Segment Start: Source data
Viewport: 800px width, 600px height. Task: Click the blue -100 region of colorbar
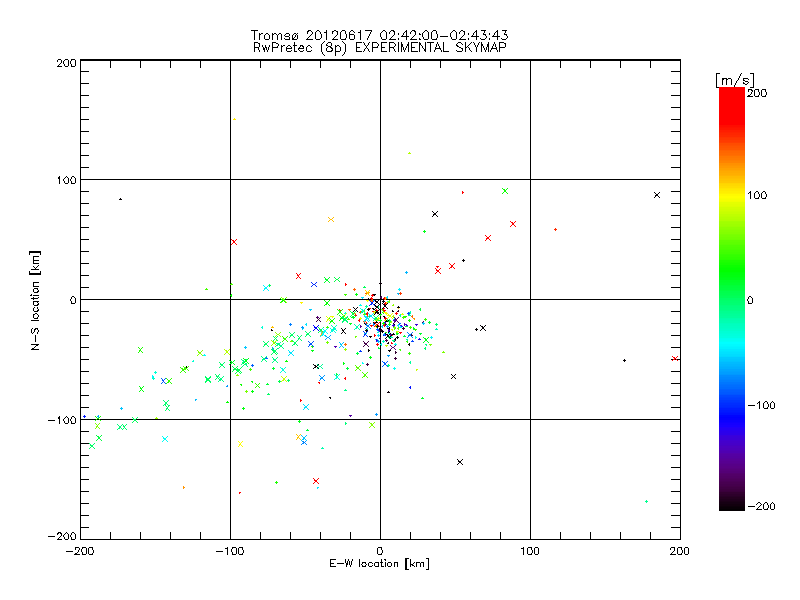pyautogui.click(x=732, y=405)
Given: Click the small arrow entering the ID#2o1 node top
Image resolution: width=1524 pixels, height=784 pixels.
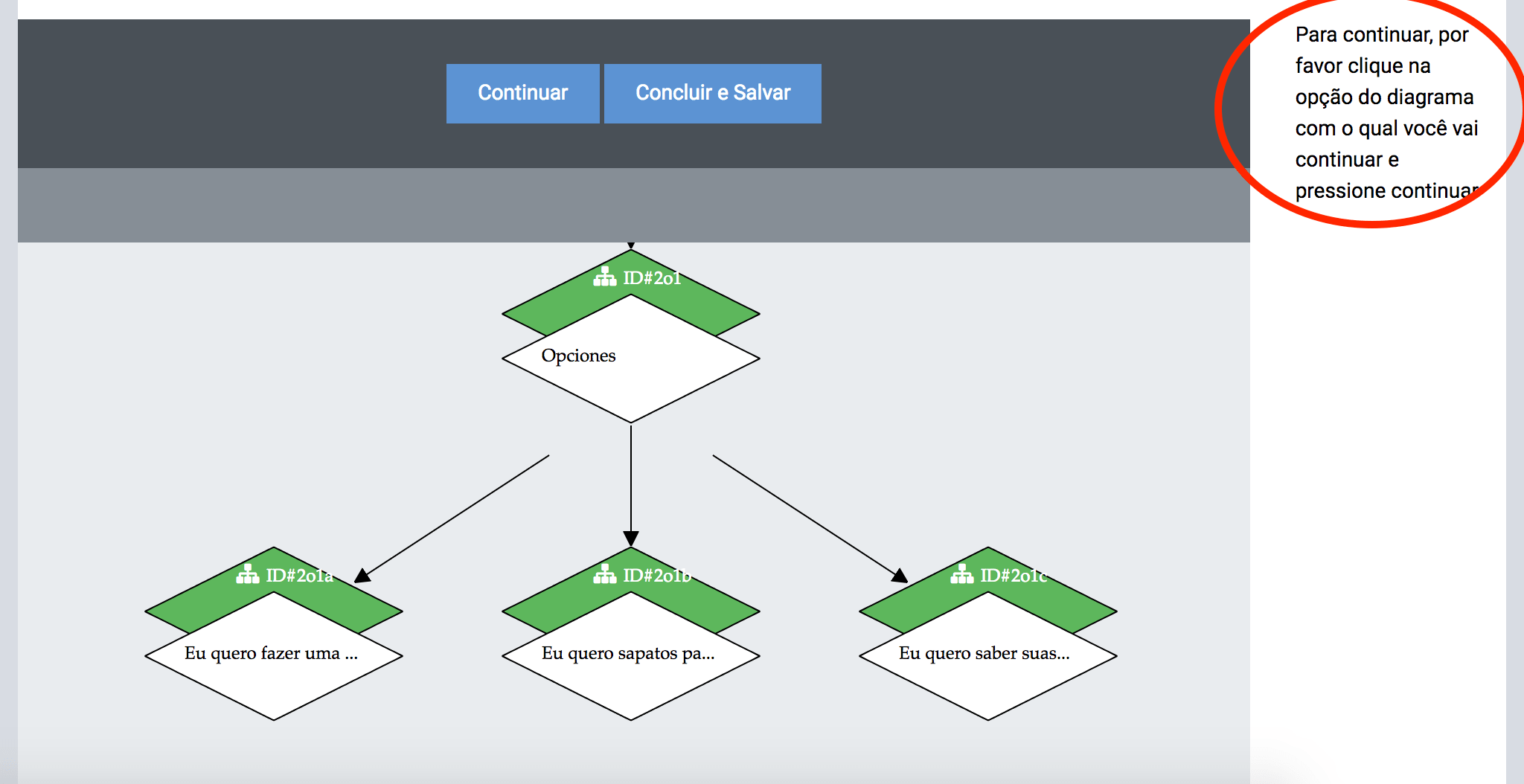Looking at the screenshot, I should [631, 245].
Segment End: Source data
• [Exercise]:
Keep the pictures out of your copy, and repeat every entry above exactly.

• [Task response]:
Viewport: 800px width, 600px height. Task: Click the blue -100 region of colorbar
pyautogui.click(x=732, y=405)
Given: Click the small arrow entering the ID#2o1 node top
Image resolution: width=1524 pixels, height=784 pixels.
Looking at the screenshot, I should [631, 245].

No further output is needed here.